# Oldest Ancient Civilizations of the World



## SeaBreeze (May 25, 2014)

Interesting short piece on the ten oldest ancient civilizations of the world...http://www.factofun.com/top-10-oldest-ancient-civilizations-world/


----------



## Meanderer (May 26, 2014)

*Island Hoppers!*

#10 caught my attention:The Island Hoppers of *The Aroi Sun Kingdom of the Pacific.  
http://ufo.whipnet.org/creation/ancient.advanced.civilizations/index2.html

"According to the Easter Islanders, the statues of the islands walked or levitated in order to move in a clock-wise spiral around the island. On the island of Pohnpei, the Micronesians claim that the stones of the eleven-square-mile city were levitated into place. 

The Polynesians of New Zealand, Easter Island, Hawaii and Tahiti all believe that their ancestors had the ability of flight and would travel through the air from island to island. Was this the Air Atlantis flight that stopped in Malta, Ba'albek, and Rama destined for the remote but popular convention center at Easter Island?"







​​
*


----------



## Michael. (May 27, 2014)

I always believed that important answers lie beneath the* Mohenjo-daro site in the Indus Valley*,Pakistan.

It is a major archeological site discovered in the 1920s in the province of Sindh, Pakistan. 
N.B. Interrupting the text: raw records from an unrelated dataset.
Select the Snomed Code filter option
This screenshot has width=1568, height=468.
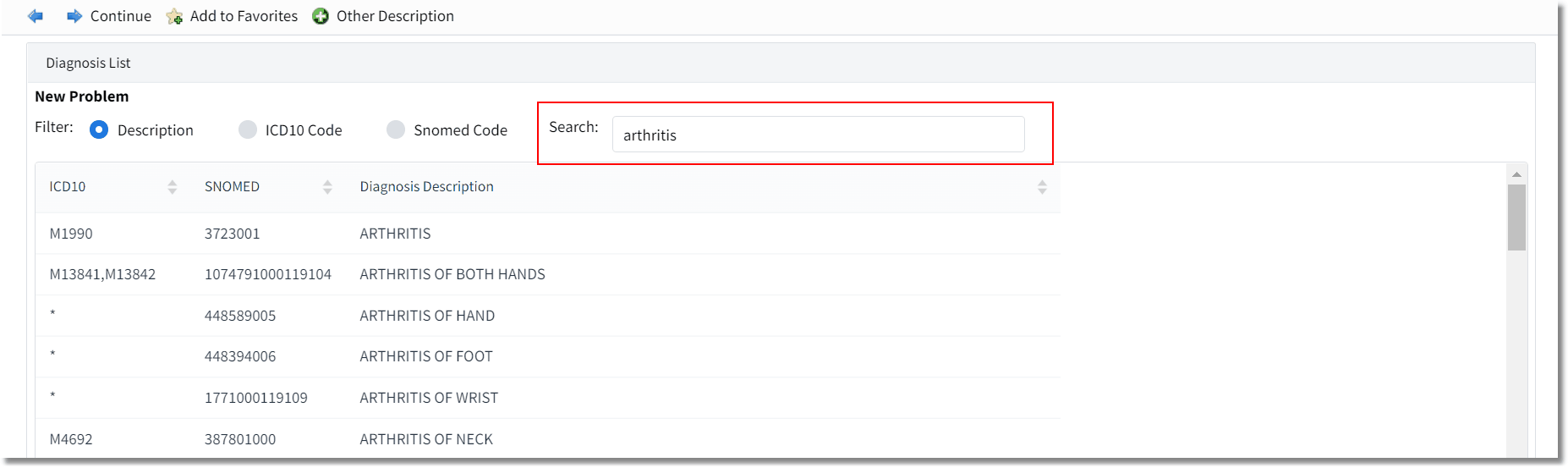point(396,129)
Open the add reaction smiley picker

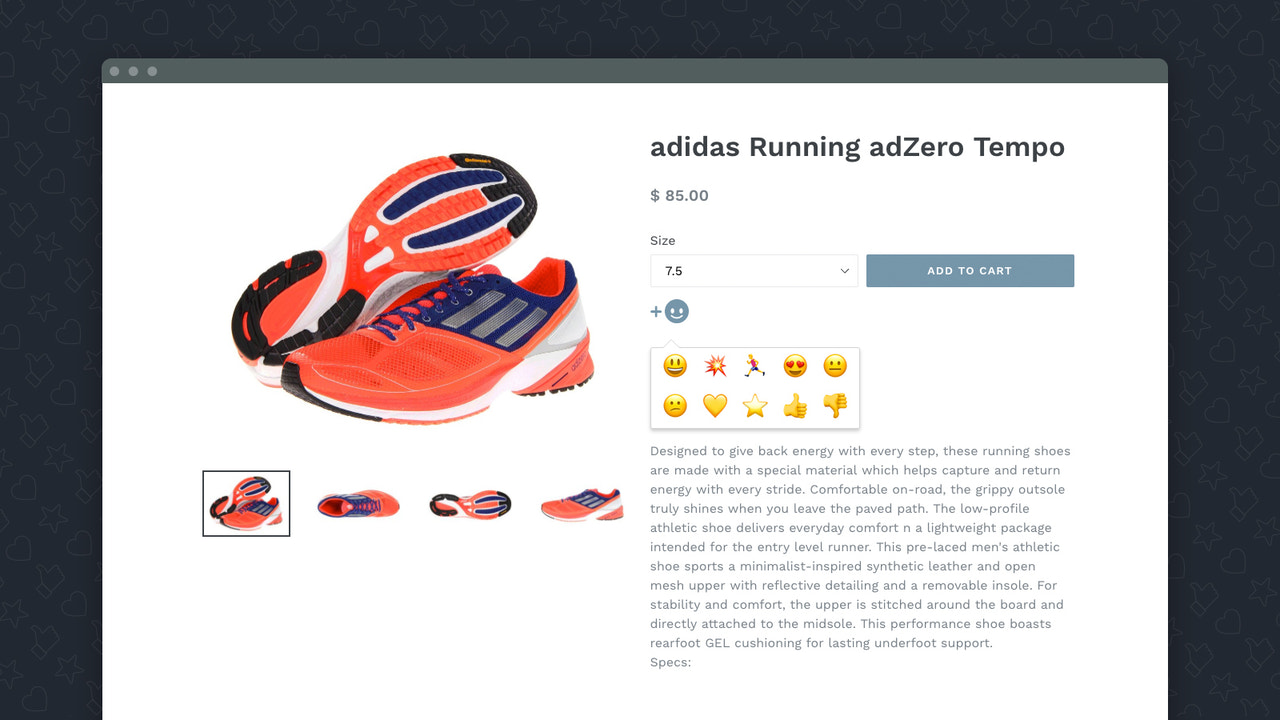coord(676,311)
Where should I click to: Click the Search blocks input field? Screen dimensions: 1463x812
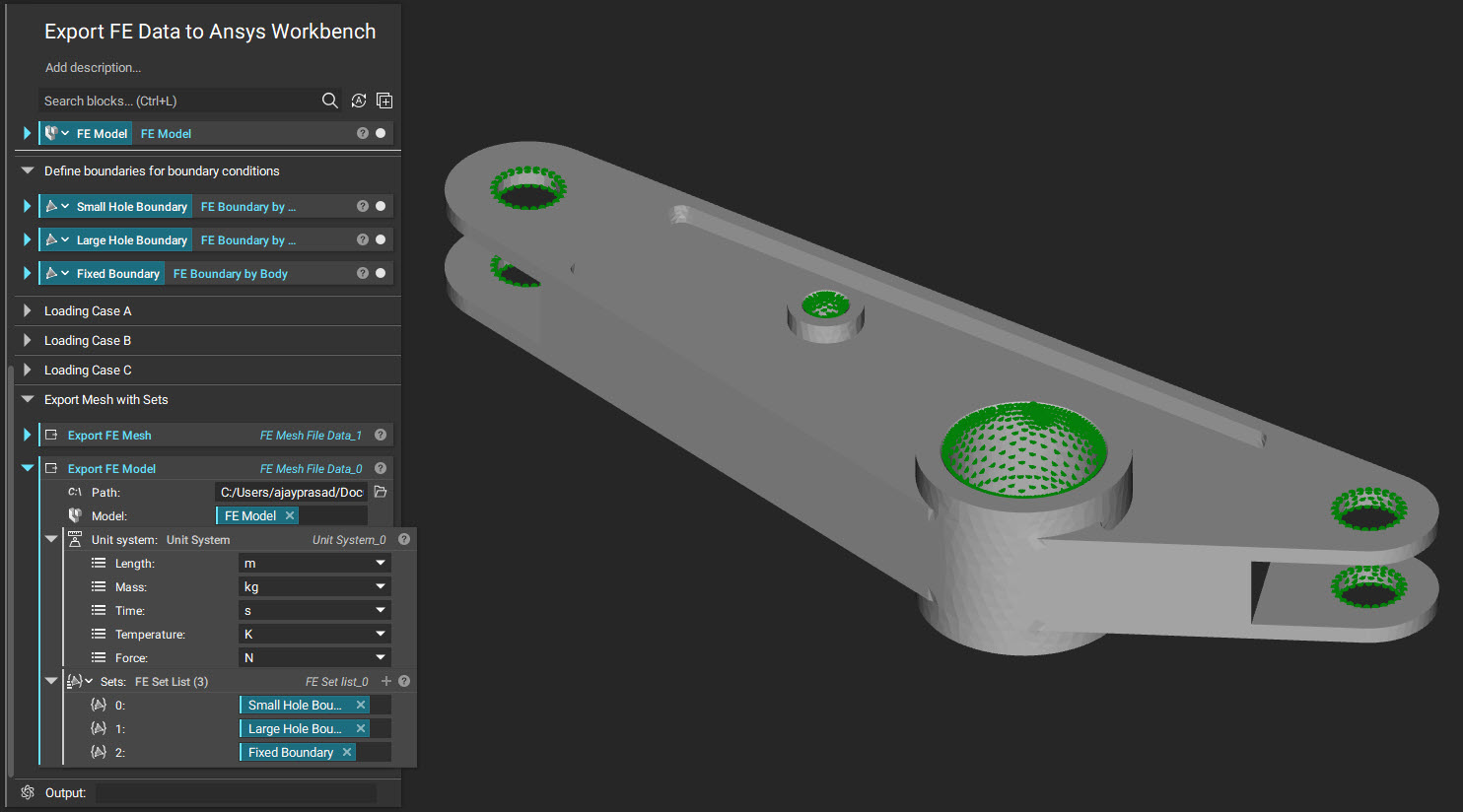pos(177,101)
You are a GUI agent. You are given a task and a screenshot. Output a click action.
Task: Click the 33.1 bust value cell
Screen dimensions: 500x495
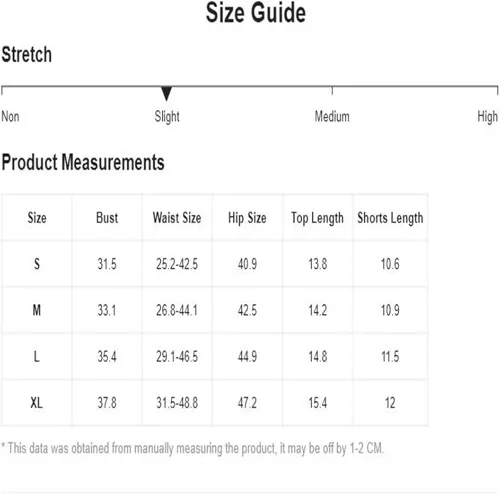[x=107, y=310]
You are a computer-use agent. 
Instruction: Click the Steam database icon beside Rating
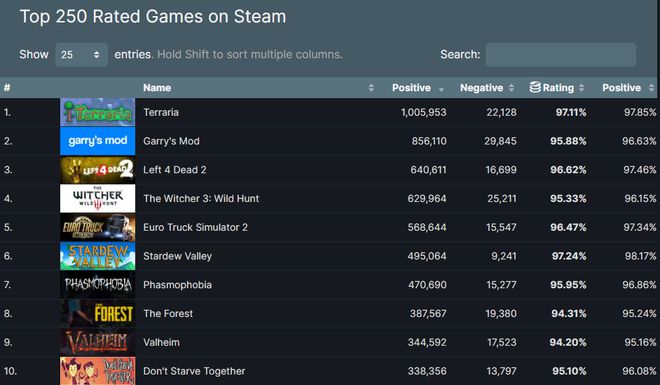pyautogui.click(x=535, y=87)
During the time the Egyptians were building the pyramids,the people in the Indus Valley (Pakistan) were already constructing buildings. 

Unlike the chaotic cities of the Mesopotamians, the Indus Valley city had been built on a precise grid system and featured a fortified area that contained the most important buildings of the city. 
The buildings were constructed with standard sized bricks, another feature that had not been seen amongst the early civilization of Mesopotamia.

Built around 2600 BCE, it was one of the largest settlements of the ancient Indus Valley Civilization, and one of the world's earliest major urban settlements, contemporaneous with the civilizations of ancient Egypt, 
Mesopotamia, and Crete. 

It was designated a UNESCO World Heritage Site in 1980.

Unfortunately with the current unrest in that part of the world only a small fraction of the Moen-jo-Daro site has been excavated and only a small handful of archaeologists have worked on the site.

The mysteries of the Indus Valley Civilization lie waiting for discovery.

It is on my list of places to visit (security permitting) next time I visit Pakistan.
.


----------